In Gorecki’s music, long periods of stasis are suddenly, seemingly arbitrarily shattered by vigorous passages of sustained rhythmic activity which strike me as both folk-like and grotesquely mechanical. Perhaps this is in part an expression of time perceived very differently than how citizens of a Western democracy experience it: long hours waiting in queues punctuated by repetitive physical labor, with little sensed connection between the two. John Luther Adams’ Inuksuit is another work which invites us to experience time in a manner that is far removed from both traditional listening experiences and traditional Western attitudes toward time—as a vast occurrence that surrounds us and is literally greater than us, in which we cannot hope to grasp the detail and interaction of parts as we would with a Bach fugue, but in which we move through something both elusive and eternal.

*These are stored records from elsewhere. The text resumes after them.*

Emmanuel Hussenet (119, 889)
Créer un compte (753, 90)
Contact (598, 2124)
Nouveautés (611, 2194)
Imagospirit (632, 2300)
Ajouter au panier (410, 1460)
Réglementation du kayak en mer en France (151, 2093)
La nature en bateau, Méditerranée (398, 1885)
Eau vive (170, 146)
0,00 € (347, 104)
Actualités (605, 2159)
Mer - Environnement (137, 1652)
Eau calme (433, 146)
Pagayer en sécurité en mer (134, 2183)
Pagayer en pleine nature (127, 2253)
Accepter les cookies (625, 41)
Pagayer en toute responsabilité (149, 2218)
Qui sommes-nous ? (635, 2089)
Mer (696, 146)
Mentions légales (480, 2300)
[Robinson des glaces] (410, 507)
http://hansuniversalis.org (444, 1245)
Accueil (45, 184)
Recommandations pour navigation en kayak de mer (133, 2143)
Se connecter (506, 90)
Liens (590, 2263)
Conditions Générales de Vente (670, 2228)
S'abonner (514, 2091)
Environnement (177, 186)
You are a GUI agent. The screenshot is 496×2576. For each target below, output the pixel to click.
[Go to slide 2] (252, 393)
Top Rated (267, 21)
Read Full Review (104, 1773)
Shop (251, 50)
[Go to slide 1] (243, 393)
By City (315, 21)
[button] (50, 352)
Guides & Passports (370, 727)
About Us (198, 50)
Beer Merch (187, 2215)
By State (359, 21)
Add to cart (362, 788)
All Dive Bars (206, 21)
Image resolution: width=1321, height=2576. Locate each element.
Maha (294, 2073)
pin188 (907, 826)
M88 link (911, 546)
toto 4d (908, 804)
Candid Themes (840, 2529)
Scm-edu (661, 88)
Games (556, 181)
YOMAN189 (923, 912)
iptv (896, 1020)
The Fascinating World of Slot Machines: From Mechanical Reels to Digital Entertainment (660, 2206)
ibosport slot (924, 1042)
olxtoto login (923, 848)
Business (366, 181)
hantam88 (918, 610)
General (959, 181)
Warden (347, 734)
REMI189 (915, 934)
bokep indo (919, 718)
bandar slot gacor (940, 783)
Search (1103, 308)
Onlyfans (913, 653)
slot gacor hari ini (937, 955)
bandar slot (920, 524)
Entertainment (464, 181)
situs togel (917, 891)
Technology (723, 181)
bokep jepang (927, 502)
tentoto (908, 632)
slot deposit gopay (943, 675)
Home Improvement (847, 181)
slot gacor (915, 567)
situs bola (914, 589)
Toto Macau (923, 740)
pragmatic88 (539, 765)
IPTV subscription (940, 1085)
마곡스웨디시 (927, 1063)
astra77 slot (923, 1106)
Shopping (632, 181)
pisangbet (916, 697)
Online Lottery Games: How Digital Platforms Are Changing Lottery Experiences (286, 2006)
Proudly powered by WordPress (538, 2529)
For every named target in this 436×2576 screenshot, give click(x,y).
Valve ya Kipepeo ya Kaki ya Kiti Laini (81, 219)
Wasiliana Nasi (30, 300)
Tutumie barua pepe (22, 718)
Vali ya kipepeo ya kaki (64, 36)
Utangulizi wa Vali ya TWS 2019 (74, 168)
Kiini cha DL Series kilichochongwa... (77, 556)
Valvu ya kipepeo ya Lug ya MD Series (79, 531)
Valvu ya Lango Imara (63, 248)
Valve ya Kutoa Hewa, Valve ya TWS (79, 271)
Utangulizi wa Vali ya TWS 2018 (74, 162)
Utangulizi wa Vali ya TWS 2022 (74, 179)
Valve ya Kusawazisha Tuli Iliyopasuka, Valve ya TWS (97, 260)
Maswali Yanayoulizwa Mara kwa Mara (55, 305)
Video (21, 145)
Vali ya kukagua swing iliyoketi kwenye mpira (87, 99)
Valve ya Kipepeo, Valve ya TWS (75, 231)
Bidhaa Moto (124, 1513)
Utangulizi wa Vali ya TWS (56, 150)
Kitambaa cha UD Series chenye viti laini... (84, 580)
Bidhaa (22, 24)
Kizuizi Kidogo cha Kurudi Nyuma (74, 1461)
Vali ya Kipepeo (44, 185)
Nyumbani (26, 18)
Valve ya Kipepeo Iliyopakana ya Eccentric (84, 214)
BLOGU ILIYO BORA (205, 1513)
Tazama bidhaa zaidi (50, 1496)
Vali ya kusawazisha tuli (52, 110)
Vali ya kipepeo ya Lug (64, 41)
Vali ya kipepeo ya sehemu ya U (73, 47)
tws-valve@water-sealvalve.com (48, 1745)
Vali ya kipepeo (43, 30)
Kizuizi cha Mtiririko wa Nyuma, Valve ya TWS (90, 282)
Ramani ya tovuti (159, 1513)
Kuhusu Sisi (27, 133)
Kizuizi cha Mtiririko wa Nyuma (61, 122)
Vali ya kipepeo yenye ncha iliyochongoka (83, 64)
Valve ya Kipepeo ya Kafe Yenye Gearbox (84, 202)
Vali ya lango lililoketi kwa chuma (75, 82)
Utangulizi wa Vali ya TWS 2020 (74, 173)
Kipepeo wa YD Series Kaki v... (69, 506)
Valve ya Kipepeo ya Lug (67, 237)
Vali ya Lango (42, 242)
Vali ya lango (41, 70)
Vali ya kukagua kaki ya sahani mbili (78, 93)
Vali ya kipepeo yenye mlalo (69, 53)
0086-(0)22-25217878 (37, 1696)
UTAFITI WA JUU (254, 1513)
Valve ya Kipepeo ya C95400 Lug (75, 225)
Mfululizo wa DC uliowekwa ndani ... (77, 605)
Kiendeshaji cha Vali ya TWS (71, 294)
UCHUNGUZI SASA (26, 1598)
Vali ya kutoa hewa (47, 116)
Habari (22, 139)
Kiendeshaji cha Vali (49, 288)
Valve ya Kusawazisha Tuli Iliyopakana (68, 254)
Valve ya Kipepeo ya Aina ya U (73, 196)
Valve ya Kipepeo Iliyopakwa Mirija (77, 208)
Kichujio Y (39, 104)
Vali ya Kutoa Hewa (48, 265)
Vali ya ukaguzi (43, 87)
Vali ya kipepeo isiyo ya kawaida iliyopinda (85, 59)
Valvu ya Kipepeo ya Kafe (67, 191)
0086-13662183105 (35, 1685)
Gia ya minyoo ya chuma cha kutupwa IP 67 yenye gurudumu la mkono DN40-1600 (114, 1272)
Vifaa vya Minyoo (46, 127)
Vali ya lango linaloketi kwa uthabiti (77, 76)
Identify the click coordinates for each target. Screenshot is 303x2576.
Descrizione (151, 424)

In the Hopi language, there is no past or future tense, yet the Hopi have employed two additional tenses which do account for time, albeit differently than English speakers do. Loosely translated, these tenses are “that which is already manifest” (including all that is and has been accessible to the senses), and “that which is becoming manifest” (including that which we might describe as “subjective experience” as well as the future). I’ve often tried to get my head around an unfamiliar but fascinating way of experiencing the world, but no readings or philosophizing could carry me closer than my first time listening to Hopi music from the Smithsonian Folkways anthology. The ability of music to transport us from of our own cultural frame of reference into an encounter with the Other continues to amaze me, and it’s one of the main factors that motivates my constant search for unfamiliar sounds and traditions.